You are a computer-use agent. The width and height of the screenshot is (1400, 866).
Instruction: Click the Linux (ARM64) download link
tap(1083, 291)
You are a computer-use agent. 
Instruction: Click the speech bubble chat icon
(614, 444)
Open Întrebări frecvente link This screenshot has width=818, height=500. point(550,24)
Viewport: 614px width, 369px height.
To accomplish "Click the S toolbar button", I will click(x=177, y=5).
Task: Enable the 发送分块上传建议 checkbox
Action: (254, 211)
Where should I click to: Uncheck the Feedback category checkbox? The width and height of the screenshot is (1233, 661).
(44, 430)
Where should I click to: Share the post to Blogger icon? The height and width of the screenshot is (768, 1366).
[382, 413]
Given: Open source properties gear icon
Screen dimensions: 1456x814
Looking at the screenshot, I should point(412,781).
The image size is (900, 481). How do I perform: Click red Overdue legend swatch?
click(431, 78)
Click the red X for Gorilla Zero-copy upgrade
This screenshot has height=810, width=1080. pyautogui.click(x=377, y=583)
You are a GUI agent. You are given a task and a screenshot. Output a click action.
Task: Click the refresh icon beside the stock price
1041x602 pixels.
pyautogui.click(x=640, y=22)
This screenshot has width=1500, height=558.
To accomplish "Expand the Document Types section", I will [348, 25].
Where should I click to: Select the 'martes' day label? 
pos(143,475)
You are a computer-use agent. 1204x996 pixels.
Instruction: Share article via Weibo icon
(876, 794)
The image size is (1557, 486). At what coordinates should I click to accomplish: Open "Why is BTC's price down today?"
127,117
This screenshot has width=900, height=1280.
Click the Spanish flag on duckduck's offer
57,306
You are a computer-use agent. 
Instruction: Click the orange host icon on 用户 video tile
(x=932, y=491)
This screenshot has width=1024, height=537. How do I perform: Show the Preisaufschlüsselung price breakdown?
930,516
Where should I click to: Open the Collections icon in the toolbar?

++++

## TASK REQUIREMENTS
Search term "agent": return each line of the data that contains it.

## TASK OUTPUT
You are a computer-use agent. The width and height of the screenshot is (1400, 866).
You are a computer-use agent. 
You are a GUI agent. You are given a task and a screenshot. Output a click action.
You are a computer-use agent. 1204x996 pixels.
You are a computer-use agent. 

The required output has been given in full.